Saudi authorities expect to continue running budget deficits in the coming years as they pursue their Vision 2030 plan, but added that they are well prepared for this.
“Our country’s non-oil revenues have increased significantly and now cover about 37% of our expenditures. This is a significant diversification and great reassurance that we can operate stably despite fluctuations in oil prices. ” Saudi Finance Minister Mohammed Al Jadaan told CNBC in October. “Our goal is to make sure the plan is stable and predictable.”
“We are not going to blink. We have significant financial resources and we are very disciplined about our fiscal situation,” he said.
Saudi Arabia has an A/A-1 credit rating with a positive outlook from S&P Global Ratings and an A+ rating with a stable outlook from Fitch. This, combined with high foreign exchange reserves ($456.97 billion as of September, up 4% year-on-year, according to the country’s central bank), puts Saudi Arabia in a better position to manage its deficit, economists told CNBC. spoke.
Riyadh has been successful in issuing bonds, tapping more than $35 billion into the bond market so far this year. Saudi Arabia has also rolled out a series of reforms aimed at boosting and de-risking foreign investment and diversifying revenue sources, which S&P Global said in September will “continue to improve Saudi Arabia’s economic resilience and wealth. Probably.”
Asked whether Saudi Arabia’s spending trajectory is sustainable, Al-Jadaan said: “Yes, yes.” I think it’s possible,” he added.
Still, many analysts outside the Kingdom, as well as individuals within the Kingdom and involved in the NEOM project, remain skeptical about the feasibility of the megaproject. The report says some projects have been significantly scaled back, with the line’s scale target reduced from 106 miles to 1.5 miles and its population target lowered from 1.5 million to less than 300,000 by 2030. However, it proves the concern at a higher level.

Neom executives have confirmed that the current stage of work on The Line will make the building 1.5 miles long, which would still make it the world’s longest building. But the ultimate goal of 166 miles remains the same, they said, stressing that the city will not be built overnight and construction continues at a rapid pace.
Tariq Solomon, president emeritus of the American Chamber of Commerce in Saudi Arabia, said: “We are hopeful that there will be transparency and that some projects will be cut.”
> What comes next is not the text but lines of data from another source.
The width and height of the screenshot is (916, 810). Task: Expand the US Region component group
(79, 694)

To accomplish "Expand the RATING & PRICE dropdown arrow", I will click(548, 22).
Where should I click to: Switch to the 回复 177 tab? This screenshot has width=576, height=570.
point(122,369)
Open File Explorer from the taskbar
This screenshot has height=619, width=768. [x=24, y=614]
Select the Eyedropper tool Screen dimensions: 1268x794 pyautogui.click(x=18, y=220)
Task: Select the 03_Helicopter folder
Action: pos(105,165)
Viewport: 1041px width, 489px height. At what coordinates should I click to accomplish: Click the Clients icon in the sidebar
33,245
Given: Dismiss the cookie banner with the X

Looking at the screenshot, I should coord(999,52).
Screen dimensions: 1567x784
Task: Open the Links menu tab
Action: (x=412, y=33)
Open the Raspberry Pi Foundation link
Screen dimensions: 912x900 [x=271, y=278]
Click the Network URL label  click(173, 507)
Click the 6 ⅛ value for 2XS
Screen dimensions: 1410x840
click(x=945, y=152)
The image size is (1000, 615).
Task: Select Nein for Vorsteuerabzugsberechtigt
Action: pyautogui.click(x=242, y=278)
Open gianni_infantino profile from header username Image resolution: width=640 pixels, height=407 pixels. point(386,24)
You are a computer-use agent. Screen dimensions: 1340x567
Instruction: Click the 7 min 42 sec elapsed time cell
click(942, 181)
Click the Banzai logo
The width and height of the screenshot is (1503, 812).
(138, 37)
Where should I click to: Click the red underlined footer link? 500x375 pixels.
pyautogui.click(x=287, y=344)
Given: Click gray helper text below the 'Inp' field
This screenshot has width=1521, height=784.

“The increase in Saudi external borrowing reflects challenges in the feasibility of Vision 2030,” he told CNBC.
“Debt remains manageable at 26.5% of GDP, but continued small pressures are building up, highlighting the need for fiscal discipline and achievable targets.”
Mr. Solomon pointed to the desire of many Saudi residents to improve the infrastructure they use in their daily lives, including public transportation, connectivity, schools, and healthcare in Riyadh.
“Saudi Arabia’s path to recovery lies not in finding a ski resort in the desert, but in building one with innovation, complexity, and the courage to pursue something truly impactful.” said.